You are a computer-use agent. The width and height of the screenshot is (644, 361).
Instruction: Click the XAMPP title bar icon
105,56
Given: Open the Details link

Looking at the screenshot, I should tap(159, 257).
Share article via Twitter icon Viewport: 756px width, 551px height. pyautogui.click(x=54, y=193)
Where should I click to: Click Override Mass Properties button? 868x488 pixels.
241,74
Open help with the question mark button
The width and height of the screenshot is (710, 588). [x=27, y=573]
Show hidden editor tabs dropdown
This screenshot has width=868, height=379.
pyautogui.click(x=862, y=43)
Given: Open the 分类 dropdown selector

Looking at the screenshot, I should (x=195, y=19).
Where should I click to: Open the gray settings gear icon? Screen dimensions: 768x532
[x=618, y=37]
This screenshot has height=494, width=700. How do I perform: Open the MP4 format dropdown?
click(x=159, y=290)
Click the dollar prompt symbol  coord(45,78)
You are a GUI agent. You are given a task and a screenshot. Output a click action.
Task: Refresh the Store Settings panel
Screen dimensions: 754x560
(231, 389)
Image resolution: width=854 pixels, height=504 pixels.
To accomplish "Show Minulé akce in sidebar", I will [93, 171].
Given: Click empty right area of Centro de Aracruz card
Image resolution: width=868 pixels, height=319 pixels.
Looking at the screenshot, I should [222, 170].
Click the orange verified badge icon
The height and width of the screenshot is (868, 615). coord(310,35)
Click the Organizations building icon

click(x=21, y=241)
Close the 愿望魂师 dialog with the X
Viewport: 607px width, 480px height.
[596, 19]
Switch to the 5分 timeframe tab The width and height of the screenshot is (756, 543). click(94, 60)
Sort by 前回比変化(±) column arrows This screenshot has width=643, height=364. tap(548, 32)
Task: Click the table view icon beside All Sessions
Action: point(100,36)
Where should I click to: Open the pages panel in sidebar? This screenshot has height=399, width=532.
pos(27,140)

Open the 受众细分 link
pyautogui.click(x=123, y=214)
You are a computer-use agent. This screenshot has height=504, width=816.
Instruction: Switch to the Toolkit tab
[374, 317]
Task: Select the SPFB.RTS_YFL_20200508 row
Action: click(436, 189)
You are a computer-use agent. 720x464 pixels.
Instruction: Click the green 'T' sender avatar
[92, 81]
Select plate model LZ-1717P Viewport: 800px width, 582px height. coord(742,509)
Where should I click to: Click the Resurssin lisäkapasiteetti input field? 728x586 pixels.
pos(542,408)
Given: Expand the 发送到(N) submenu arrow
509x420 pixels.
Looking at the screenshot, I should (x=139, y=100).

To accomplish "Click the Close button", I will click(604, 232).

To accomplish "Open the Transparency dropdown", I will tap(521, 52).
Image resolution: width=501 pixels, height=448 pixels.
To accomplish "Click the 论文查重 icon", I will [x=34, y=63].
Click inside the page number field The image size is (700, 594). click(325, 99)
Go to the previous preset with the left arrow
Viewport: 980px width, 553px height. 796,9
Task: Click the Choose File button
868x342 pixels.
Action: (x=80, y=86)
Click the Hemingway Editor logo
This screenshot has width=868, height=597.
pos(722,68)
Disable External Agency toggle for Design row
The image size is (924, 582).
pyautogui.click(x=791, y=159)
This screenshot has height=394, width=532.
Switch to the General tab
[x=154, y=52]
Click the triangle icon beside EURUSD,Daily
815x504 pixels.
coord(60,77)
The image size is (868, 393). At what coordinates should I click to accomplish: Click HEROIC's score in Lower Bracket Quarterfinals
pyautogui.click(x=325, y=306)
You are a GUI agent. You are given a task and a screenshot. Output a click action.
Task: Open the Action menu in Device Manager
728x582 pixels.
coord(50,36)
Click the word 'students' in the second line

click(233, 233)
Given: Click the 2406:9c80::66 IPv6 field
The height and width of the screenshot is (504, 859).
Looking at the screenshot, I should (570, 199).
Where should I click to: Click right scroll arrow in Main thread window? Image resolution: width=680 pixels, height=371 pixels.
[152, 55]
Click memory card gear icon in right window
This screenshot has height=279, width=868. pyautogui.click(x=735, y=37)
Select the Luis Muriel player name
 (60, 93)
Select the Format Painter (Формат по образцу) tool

━━━━━━━━━━━━━━━━━━━━

*What you have to do*.
Go through the material and copy out every line with "will" in it.

*Reply*.
To accomplish "Show Minulé akce in sidebar", I will [93, 171].
To accomplish "Click the Close button", I will click(604, 232).
To accomplish "Open the Transparency dropdown", I will tap(521, 52).
To accomplish "Click the 论文查重 icon", I will [x=34, y=63].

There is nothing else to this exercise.